I think something is following me.

I don’t know what it is and I’m too scared to look.

I know it has long nails. They scrape and dig into my hardwood floors, in the cement in my backyard, in the tiles of the bathroom. It drags its body in an unrushed, even pull.

My brother notices it first, this thing following me.

We’re on the phone, I’m the one who called.

“Am I on speaker?” he asks.

I say no and he says, “Funny, because I could’ve sworn I heard someone with you.”

I look right. Then look left.

“No,” I say, “No one is here.”

Well, I think that’s what I say. Maybe all I actually say is, “No?” because I can never be too sure.

We used to play a game. I say it that way so that I can be a participant in my own memory.

My brother and I would stay outside till late, running wild like summer intended. Those days were special, where the streetlights turned on and you looked around and realized,

Oh, it’s dark.

Him being the older one would be the one to start the game. He would point at me and say, “It’s behind you.”

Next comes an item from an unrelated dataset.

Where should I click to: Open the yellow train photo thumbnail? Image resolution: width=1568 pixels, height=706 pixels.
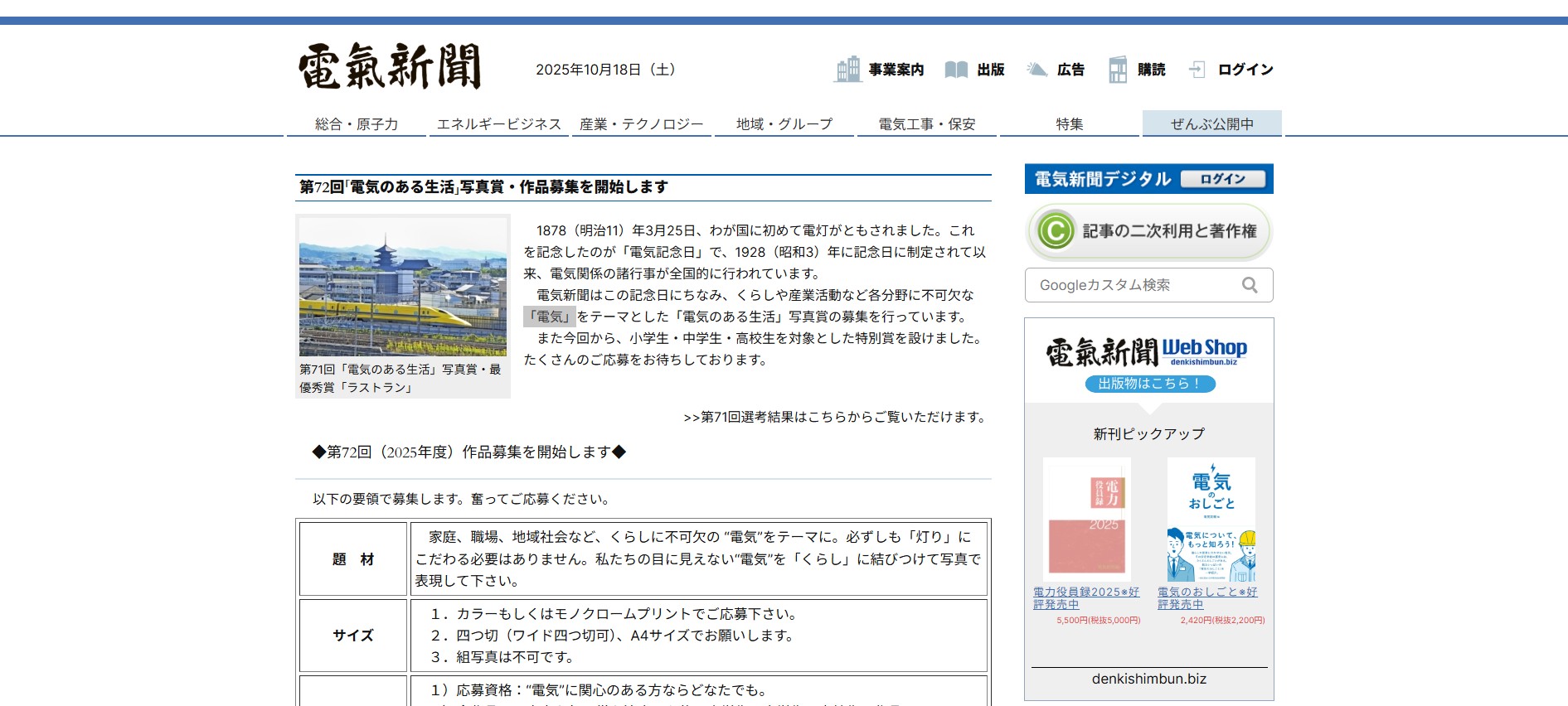tap(403, 287)
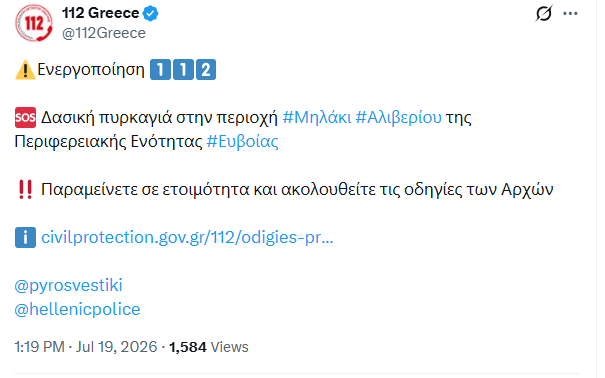The width and height of the screenshot is (605, 378).
Task: Click the yellow warning triangle emoji
Action: pyautogui.click(x=25, y=70)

I would turn and never see anything.

He would go wide eyed. “It’s still behind you.”

I imagined it perfectly shadowing me, turning circles with me.

I would chase my brother yelling, “Please, stop! Stop it!”

“Don’t bring it over here! It’s still behind you!”

I don’t remember how we would decide the game was over. It would just stop.

It, the game

Or

It, the thing behind me.

At night I see the deep scratches in the wall, right next to my bed.

Its nails have dug through the white paint, to the commercial blue, and finally, to my childhood pink.

All I can think is: that’s personal.

I close my eyes when I cover the mirrors.

I think that’s what you’re supposed to do when something is following you.

I know what I look like. I know the way my eyelashes curl, how my hair waves in the back. Any new pimples I can feel growing in and sprouting. I can trace the ripples on the back of my thighs and chart the cut of my hip bones.

There is no need for mirrors. They never show me what I need to see, only what I already know.

But now, would they show me a new face, one breathing on my ankles or resting on my shoulder?

Or would I look and still be there, all by myself?

I used to wake up from dreams, not just sweating but screaming.

The first few times I would put my face in my pillow. I was so ashamed to have been calling for my parents.

I remember holding my breath, waiting for their door to open, to hear them whispering, “Crisila, is that you mija?”

There was never any need for the shame.

No one ever came. I’m not sure anyone ever heard.

I think it’s getting closer, whatever it may be.

My shoelace came loose midday and ended up being eaten.

I’m retying the stubs of the lace when my brother calls.

“Chila, hey, have you cleaned out my old room yet?”

“No. Why would I?”

“What do you mean why? I’m not there anymore, no one is, you should have that place cleaned out.”

“All your stuff is still here.”

He says he’ll come by and get some stuff that he’s been looking for. I know he won’t. I’ll have to drive to his apartment and drop it off. I will knock and ring the doorbell and he won’t be home so he won’t answer.

So I’ll just leave it by his door.

I fall asleep, then wake up to a single, light rip.

Then another.

And I realize it’s crawling over the ripples of my sheets hanging off the bed, coming for me.

I turn away and I fight the panic of having my back to the closet doors in the dark.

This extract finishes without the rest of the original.